In essence, this was our collation system up to 1998. We constructed what we called a ‘base text for collation.’ We then compared this word by word with each witness. For each witness, we compiled a list of all the differences between the witness and the base text. We gathered all these lists together so that we could identify all the witnesses which agreed with the base at particular points, and also identify all the witnesses which agreed with each other in a particular variant. We used computers to help with the collation, storing the lists of variants, adjusting the regularization of variant spellings so as to create a ‘substantive’ collation, but we did not question the basis of our collation. Accordingly, the collation on our first CD-ROM, of The Wife of Bath’s Prologue published in 1996, followed this model entirely.

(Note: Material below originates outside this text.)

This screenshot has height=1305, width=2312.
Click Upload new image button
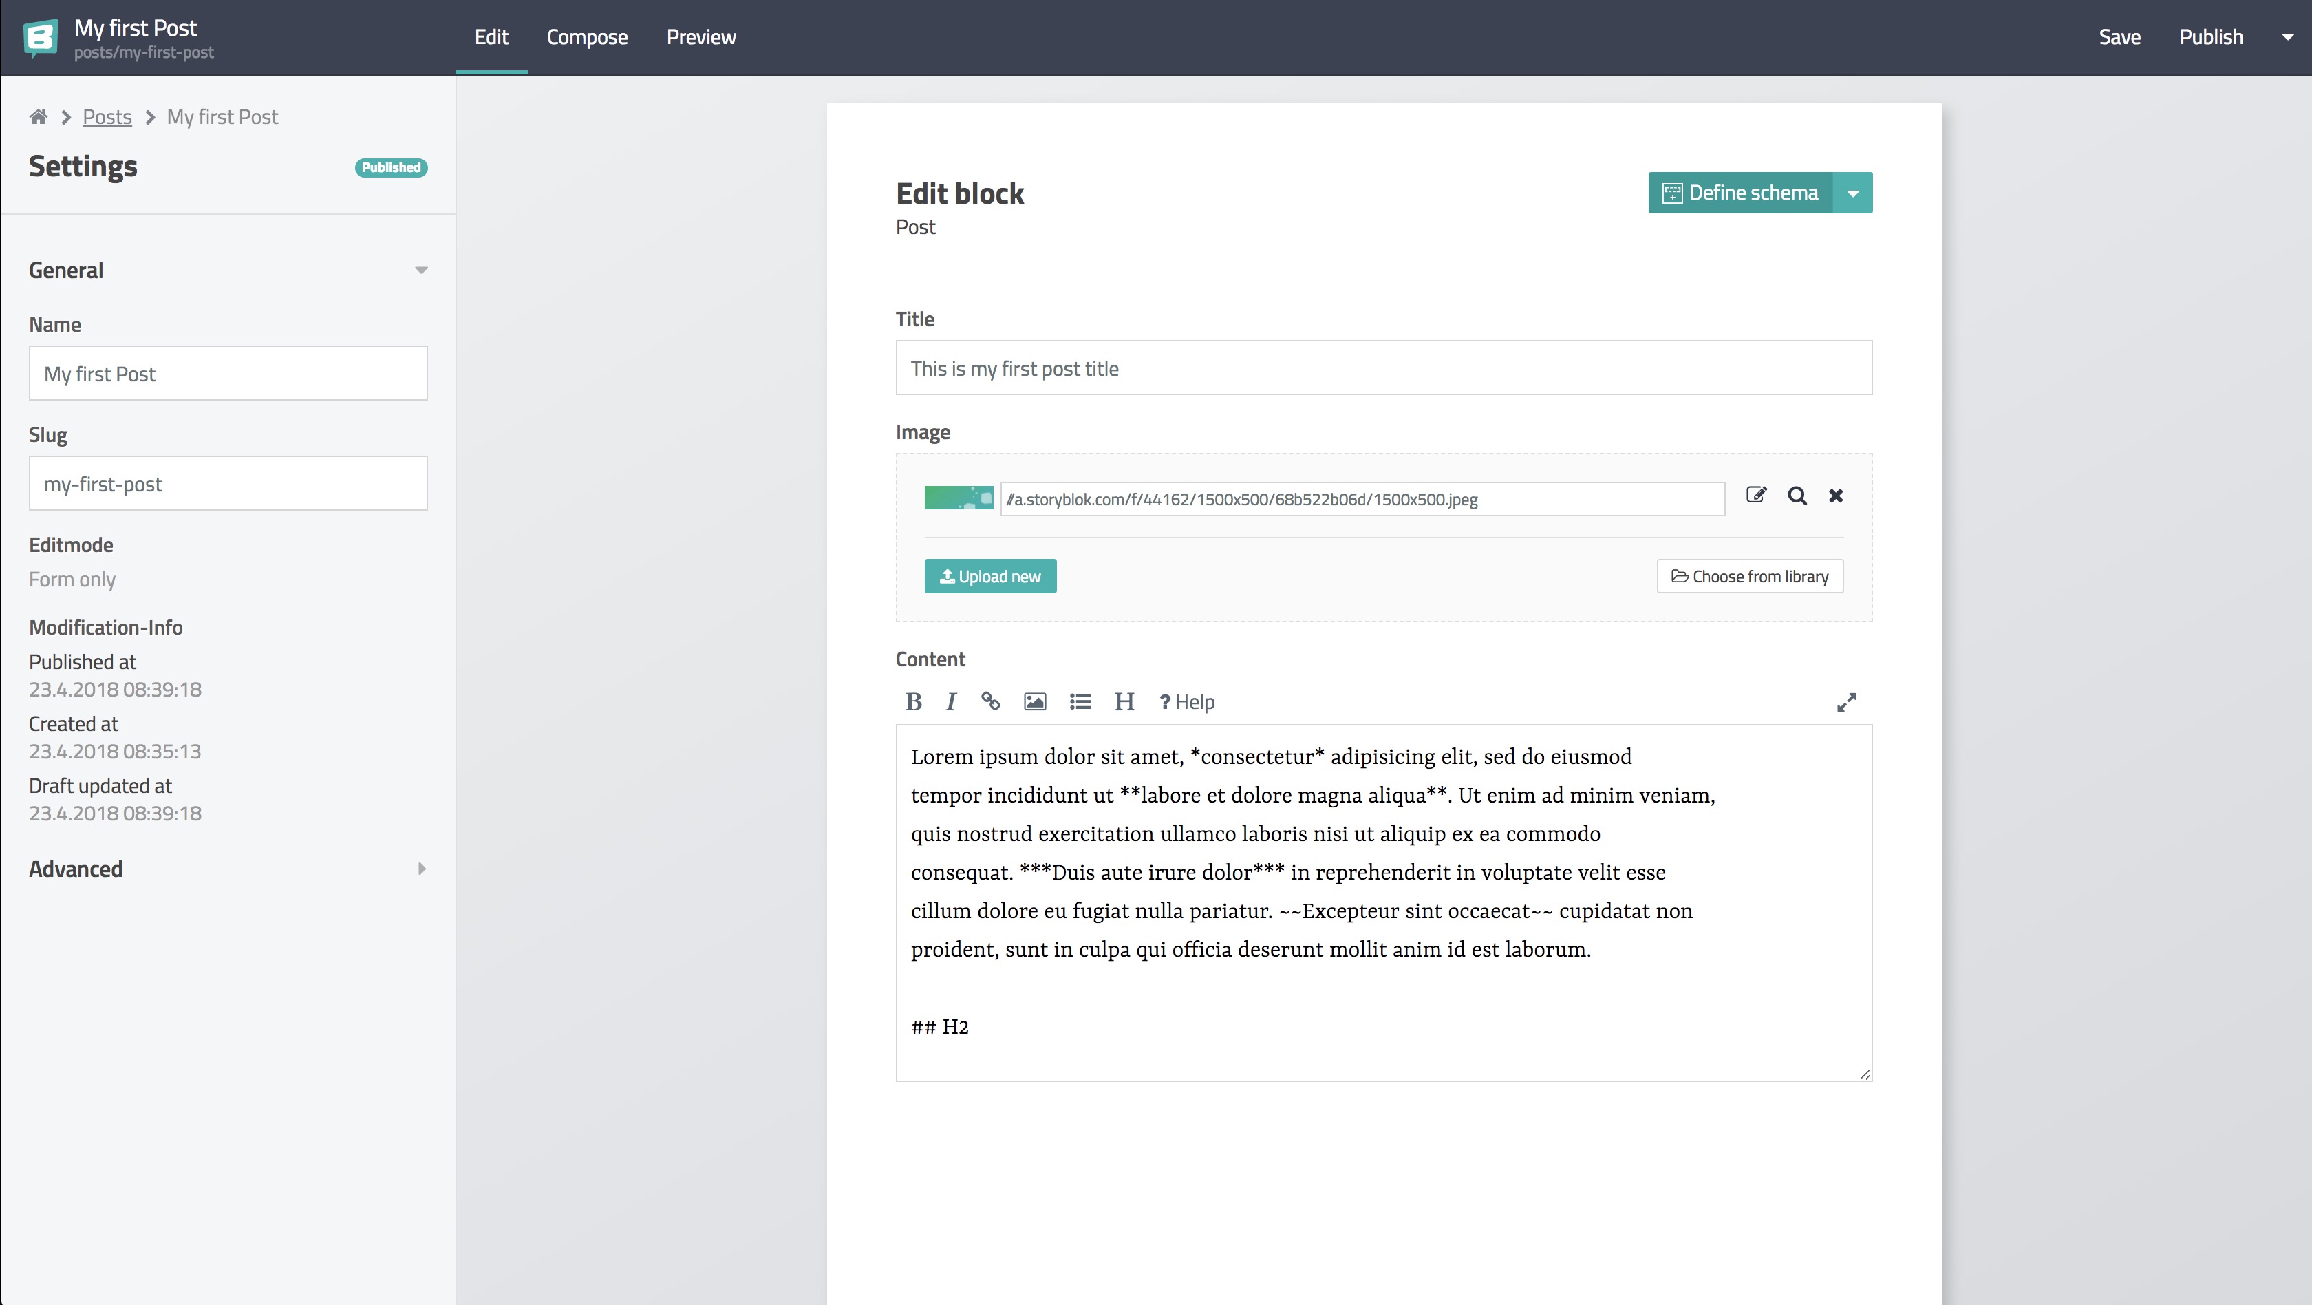coord(991,576)
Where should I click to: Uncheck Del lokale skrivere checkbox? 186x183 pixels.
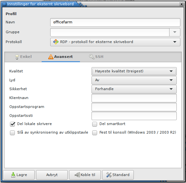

Here is an example of the results from this collation system. In line 35 of The Miller’s Tale we find the following versions of the line among the 54 witnesses which have it:

This Carpenter hadde wedded newe a wyf25 witnesses
This Carpenter hadde wedded a newe wyf23 witnesses
This Carpenter hadde newe wedded a wyf1 witness
This Carpenter hadde wedded newly a wyf2 witnesses
This Carpenter hadde E wedded newe a wyf1 witness
This Carpenter hadde newli wedded a wyf1 witness
This Carpenter hadde wedded a wyf 1 witness

Our procedure was to collate these 54 witnesses each against the base text, listing those which agreed and disagreed with the base, as follows:

This ] 54 witnesses

Carpenter ] 54 witnesses

hadde ] 54 witnesses

wedded ] 53 witnesses; E wedded 1 witness

wedded newe ] newe wedded 1 witness, newli wedded 1 witness

newe ] 26 witnesses; newly 1 witness; omitted 1 witness

newe a ] a newe 23 witnesses

a ] 30 witnesses

wyf ] 53 witnesses

This is efficient, and certainly satisfactory in terms of recording variants with reference to the base text. We see here that for the first three words and the last word there is no variation, and we just state accordingly that all witnesses there agree with the base and with each other. All the variation occurs on the three base text words ‘wedded newe a’. This variation is actually recorded against five lemmata: in turn ‘wedded’, ‘wedded newe’, ‘newe’, ‘newe a’ and ‘a’. Observe that the phrases ‘wedded newe’ and ‘newe wedded’ both overlap one other, and also overlap the three words ‘wedded’ ‘newe’ ‘a’.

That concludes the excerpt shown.